A look at the design, market and legacy of Victorian pottery

Thursday, January 6, 2011

Majolica Bottles

One of the more unusual areas of collecting among majolica collectors is the majolica bottle.

These generally fall into two categories: character bottles and barber bottle decanters.
Character bottles were often originally sold as containers for liqueurs or whiskey and are overwhelmingly German and French in origin. Barber bottles and decanters are usually English in origin.

Character bottles come in two sizes, large and small. The large bottles often have corked lids also made of majolica. They also usually have a small opening or spigot for pouring. They are extremely popular with collectors, particularly the animals.

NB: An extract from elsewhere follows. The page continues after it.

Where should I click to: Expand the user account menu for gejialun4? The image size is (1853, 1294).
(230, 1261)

The smaller bottles have plain cork plugs.





Many of the later twentieth century character majolica bottles also have cork stoppers.

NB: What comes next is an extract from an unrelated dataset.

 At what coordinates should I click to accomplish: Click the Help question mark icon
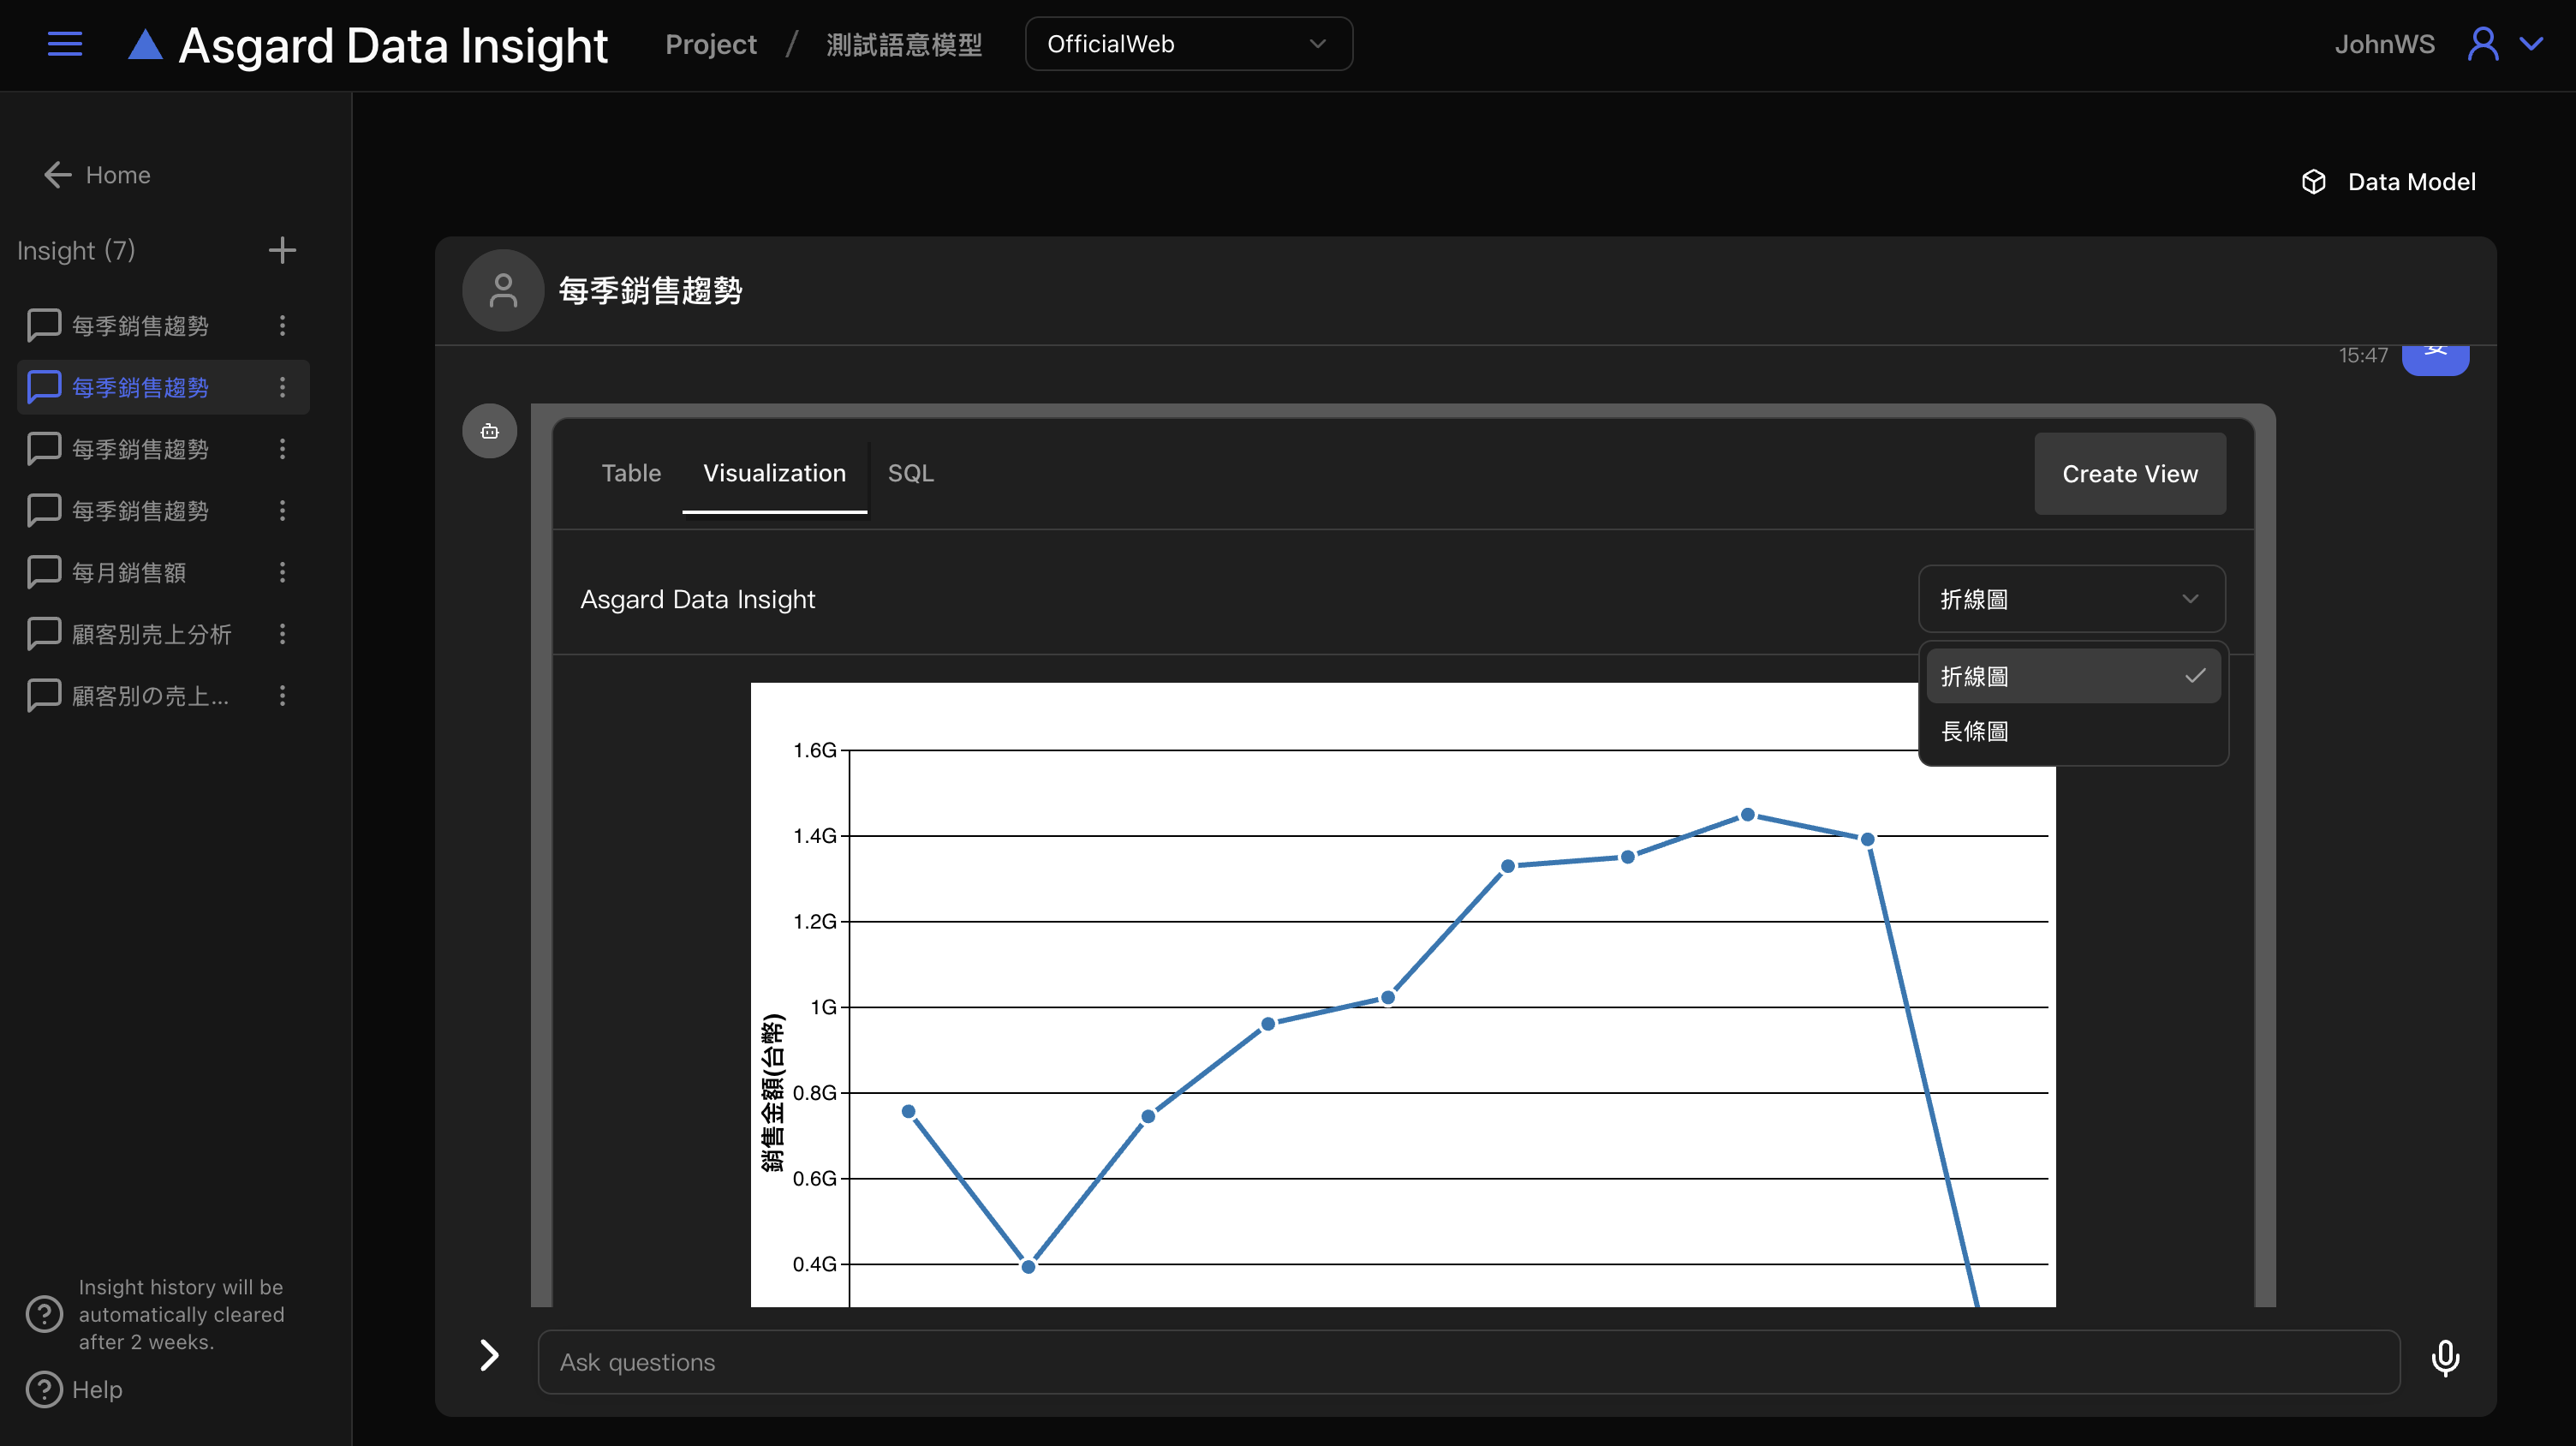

The barber bottles and decanters are very different in both look and desirability. They aren't nearly as popular as the character bottles. These shown below are by Brownfield and Wedgwood.





This bottle, probably by Adams and Bromley, has been seen by us two ways, with a round majolica cork stopper like the one below, and with a majolica drinking cup that sits upside down over the top.


The prices for the figural animal bottles can sometimes reach astronomical levels with some selling for thousands of dollars. The human figures sell for considerably less, generally under $400.
The small character bottles can usually purchased for under $150.

Barber bottles and decanters don't really have an established price point, with the available examples bringing what the market will bear.